Berdasarkan analisisnya, Musk mengklaim selama minggu pertama di bulan Juli, akun bot spam menyumbang 33 persen dari akun yang terdapat di platform itu, dan sekitar 10 persen dari pengguna aktif harian yang dapat dimonetisasi selama periode tersebut.
Sementara Twitter mengklaim akun bot yang beredar di platformnya sekitar 5 persen dari pengguna aktif hariannya yang dapat dimonetisasi.
Salah satu penemu Botometer, Kaicheng Yang mengaku terkejut karena orang terkaya di dunia ini telah menggunakan Botometer, alat yang tersedia secara gratis untuk umum, alih-alih mengerjakan orang untuk membangun alat pendeteksi akun bot yang lebih canggih.
"Sejujurnya, Anda tahu, Elon Musk benar-benar kaya, bukan? Saya berasumsi dia akan menghabiskan uang untuk mempekerjakan orang untuk membangun beberapa alat atau metode canggih sendiri," ujar pria yang juga berprofesi sebagai peneliti di Observatorium Media Sosial Universitas Indiana.
Twitter berulang kali berpendapat, beredarnya akun bot di platformnya tidak berhubungan dengan penyelesaian kesepakatan. Perusahaan media sosial ini memberikan balasan atas klaim Musk, dengan mengungkapkan bahwa Botometer menggunakan metode yang berbeda dengan Twitter untuk mendeteksi akun bot.

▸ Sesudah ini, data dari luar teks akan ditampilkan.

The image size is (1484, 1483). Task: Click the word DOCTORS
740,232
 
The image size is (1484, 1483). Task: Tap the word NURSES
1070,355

Baca juga: Istrinya Diduga Selingkuh dengan Elon Musk, Pendiri Google Sergey Brin Cabut Investasi dari Tesla
Sementara menurut keterangan Yang, Botometer memang mendeteksi akun bot dengan cara yang berbeda.
Alat ini tidak dapat menunjukkan apakah suatu akun itu palsu atau bukan, namun sebagai gantinya Botometer akan menunjukkan seberapa besar kemungkinan akun itu dikelola menggunakan perangkat lunak, dengan menggunakan berbagai pertimbangan seperti waktu yang digunakan saat membuat tweet.
Botometer memberikan skor dari nol hingga lima, yang menunjukkan apakah akun tersebut dijalankan oleh manusia atau bot.